PASSAGE TO READ —

Bought this : Samsung DV150F @ 5K (not inclusive 10% discount on HDFC card)
Decent price for a backup/compact camera.

It's 6~8K on FK & SD sites.

Cheers,

*Ace.*

Let's all keep posting deals which are really good.. It will help us!


----------



## $hadow (Oct 10, 2014)

Vyom said:


> One thing I liked about Amazon.in is that they show all the price, from MRP to Actual selling price to Sale price. And AFTER WHICH it comes the deal price. Sharp contrast with Flipkart. I think Amazon.in have learnt something from FK's bad experience.
> 
> - - - Updated - - -
> 
> ...



HAHAHA indeed they have


----------



## rickenjus (Oct 10, 2014)

Vyom said:


> I think this is better: Buy Dell Inspiron 3541 Black 15.6 inch Laptop without Laptop Bag Online at Low Prices in India - Amazon.in
> 
> Price: Rs 18789, but it's about to come in upcoming deal which starts at 12:05 PM. After the deal, price would reach to around 16k and then again you can get 10% discount!



Thanks ... will checkout it out.


----------



## a_medico (Oct 10, 2014)

Things you own end up owning you - Tyler Durden


----------



## amjath (Oct 10, 2014)

This thread attracts more attention


----------



## driverace (Oct 10, 2014)

I am checking this thread to see how much I can *save*, on the things I absolutely don't "*need*" to buy!

SOURCE EXCERPT —
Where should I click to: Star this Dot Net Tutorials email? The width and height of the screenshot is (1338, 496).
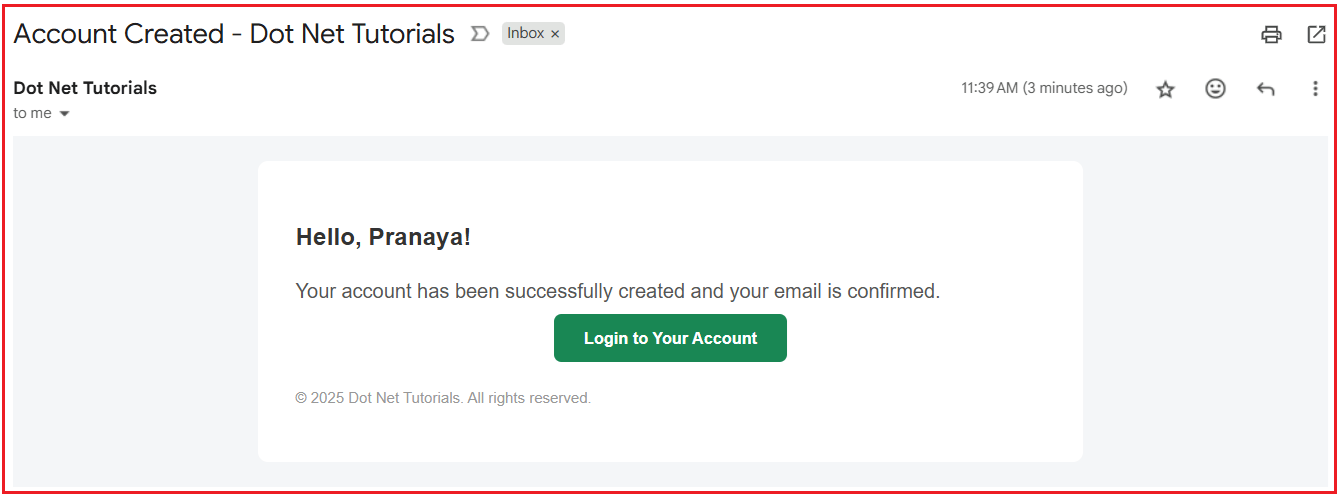pyautogui.click(x=1165, y=90)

DIRECTIONS —
What listed price does the forum thread give for the Dell Inspiron 3541 laptop? The material comes from a source separate from the forum thread.

ANSWER FOR THE TASK —
Rs 18789